January 11, 2018
My Psychotic Break
When I was 20 years old I had a psychotic break.
It didn’t happen all at once like the flick of a switch, more like a slow buildup of gas in a closed bottle.
Paranoia seeped slowly into my world getting a tinge darker with every passing day. It was like a slow steady worry that got heavier and heavier as time went on, eventually leading to a feeling of persecution that persisted into a confusion.
I don’t know exactly what point I started getting messages but they were there, coming from classroom presentations, the radio, commercials on TV and gestures by random people in grocery stores. They were all telling me to do things, to lose weight, to talk to strangers about heaven, to research mysticism, to go this or way or that, to go on a grand mission or to kill myself.
I’d throw myself into these things thinking that they were my purpose, that by doing them I would be spreading a message of peace to the world thereby undoing the evils of society and commerce and bringing heaven to earth.
It all came to a head one Friday in the middle of March when the messages became too much, when the TV essentially screamed at me that I had to leave and go to Washington D.C. if I wanted my work to have any meaning at all. It was either that or I could end things and though that was slowly becoming a viable option, I still wanted to live.
The next week took me on a trip to the east coast as I decided the U.N. would be a better option and as I went without sleep, roaming New York City, and then Boston until finally I broke down crying on the side of the road in rural Massachusetts with only the clothes on my back, a stolen bike and a couple peanut butter sandwiches to my name.
Thanks to the help of a stranger who took me in and bought me a train ticket, I found my way home.
When I told my parents about my mission they took to me the emergency room and from there I found myself in the psych ward of Boulder Community Hospital with a diagnosis of schizophrenia.
It’s been nine and a half years since that week in March and it would be understatement to say that it hasn’t been more of a journey to find a relative stability and normalcy than it ever was to go to New York on a delusion.
I’ve battled with depression, anxiety, paranoia, delusions and the horrors of med side-effects and it’s been a long slow process of pulling myself slowly from a dark deep hole.
I can remember when I first got out of the hospital that I was crushed that what I thought was my life’s purpose had turned out to be a figment of my imagination. Over and above that, public life, society was a meaningless act played out by people that were too scared to do anything different and I knew, just knew that they were all conspiring against me, judging me, making fun of me, laughing about me.

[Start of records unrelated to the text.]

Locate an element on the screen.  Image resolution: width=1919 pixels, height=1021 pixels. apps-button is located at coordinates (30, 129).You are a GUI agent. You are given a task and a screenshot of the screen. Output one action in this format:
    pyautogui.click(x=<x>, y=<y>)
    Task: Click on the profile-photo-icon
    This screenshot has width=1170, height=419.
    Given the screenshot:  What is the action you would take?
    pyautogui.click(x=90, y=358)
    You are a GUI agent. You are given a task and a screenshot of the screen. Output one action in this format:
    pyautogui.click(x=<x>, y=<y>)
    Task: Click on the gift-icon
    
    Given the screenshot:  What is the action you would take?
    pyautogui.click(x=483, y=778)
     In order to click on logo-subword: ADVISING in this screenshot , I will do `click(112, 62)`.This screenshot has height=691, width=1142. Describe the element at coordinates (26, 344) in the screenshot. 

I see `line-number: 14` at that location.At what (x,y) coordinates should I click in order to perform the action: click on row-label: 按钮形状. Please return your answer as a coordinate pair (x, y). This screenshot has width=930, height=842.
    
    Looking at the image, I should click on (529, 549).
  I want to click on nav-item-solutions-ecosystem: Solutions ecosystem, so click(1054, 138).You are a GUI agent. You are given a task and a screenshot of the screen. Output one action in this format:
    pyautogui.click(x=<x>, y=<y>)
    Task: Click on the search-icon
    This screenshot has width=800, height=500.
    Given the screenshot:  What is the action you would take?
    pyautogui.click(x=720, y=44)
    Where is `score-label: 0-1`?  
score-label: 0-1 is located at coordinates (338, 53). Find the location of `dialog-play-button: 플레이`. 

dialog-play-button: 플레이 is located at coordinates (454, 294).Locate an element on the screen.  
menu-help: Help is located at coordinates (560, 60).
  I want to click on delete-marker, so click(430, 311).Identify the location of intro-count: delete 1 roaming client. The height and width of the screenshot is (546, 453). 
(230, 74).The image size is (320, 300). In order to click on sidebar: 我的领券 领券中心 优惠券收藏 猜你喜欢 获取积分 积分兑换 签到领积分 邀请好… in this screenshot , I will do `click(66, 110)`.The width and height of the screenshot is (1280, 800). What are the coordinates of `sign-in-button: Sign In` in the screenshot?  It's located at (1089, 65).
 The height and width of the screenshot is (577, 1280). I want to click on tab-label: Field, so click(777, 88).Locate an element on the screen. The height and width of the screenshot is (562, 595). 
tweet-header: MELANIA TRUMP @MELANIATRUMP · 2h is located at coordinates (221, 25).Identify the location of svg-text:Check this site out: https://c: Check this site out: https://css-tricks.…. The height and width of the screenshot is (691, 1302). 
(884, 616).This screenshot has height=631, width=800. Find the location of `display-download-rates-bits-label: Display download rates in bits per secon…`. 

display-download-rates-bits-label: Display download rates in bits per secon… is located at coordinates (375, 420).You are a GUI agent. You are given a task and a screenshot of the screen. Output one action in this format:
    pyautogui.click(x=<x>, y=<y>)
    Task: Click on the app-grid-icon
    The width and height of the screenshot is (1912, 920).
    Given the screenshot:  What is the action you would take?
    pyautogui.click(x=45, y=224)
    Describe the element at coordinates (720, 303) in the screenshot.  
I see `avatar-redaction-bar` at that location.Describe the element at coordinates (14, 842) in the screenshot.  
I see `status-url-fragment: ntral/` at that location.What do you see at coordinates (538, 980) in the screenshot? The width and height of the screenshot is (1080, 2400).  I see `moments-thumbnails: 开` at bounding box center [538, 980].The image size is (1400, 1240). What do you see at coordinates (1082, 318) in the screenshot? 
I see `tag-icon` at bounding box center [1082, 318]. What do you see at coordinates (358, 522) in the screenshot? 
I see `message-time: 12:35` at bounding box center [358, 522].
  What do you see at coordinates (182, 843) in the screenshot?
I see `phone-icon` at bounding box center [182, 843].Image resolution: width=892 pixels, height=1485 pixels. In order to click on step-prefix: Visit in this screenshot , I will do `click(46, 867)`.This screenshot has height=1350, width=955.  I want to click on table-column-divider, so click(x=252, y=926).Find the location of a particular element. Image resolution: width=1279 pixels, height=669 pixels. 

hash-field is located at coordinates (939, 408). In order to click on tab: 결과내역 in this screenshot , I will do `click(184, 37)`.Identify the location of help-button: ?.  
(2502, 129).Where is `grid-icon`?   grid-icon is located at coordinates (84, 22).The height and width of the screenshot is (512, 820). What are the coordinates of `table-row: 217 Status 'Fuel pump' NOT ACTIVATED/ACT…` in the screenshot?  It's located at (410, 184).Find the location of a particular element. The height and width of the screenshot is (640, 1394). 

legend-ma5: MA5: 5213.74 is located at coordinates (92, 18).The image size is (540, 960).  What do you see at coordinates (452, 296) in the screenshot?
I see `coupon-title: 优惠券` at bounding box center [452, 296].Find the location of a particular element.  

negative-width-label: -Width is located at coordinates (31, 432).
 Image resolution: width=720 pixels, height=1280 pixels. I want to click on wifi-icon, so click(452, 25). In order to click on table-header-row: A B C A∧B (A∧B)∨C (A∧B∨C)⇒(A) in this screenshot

I’d be lying if I said that notion has gone away but over the last nine and a half years I’ve learned to play the society game too, even going so far as to try dating and to find a relative success in my writing career.
Schizophrenia has been a blessing too though, it’s given me an unshakeable foundation of self-reliance, self-awareness and it’s made me into the calm, careful man I am today.
The one thing I’ve learned completely and innately though, was that it’s ok to be myself, to feel fear and anxiety and to be completely overwhelmed by the world. Whatever feeling I have, it’s valid.
The point is, it’s been a long strange trip and that’s what I’d like to tell you about with this blog: I’m going to explore the facets of living life with a major mental illness from friends and family to dating and work.
I’ve had to figure these things out with eyes tainted by delusion and paranoia and I’ve learned an incredible amount about myself in the process.
Follow along and maybe we’ll have a little fun.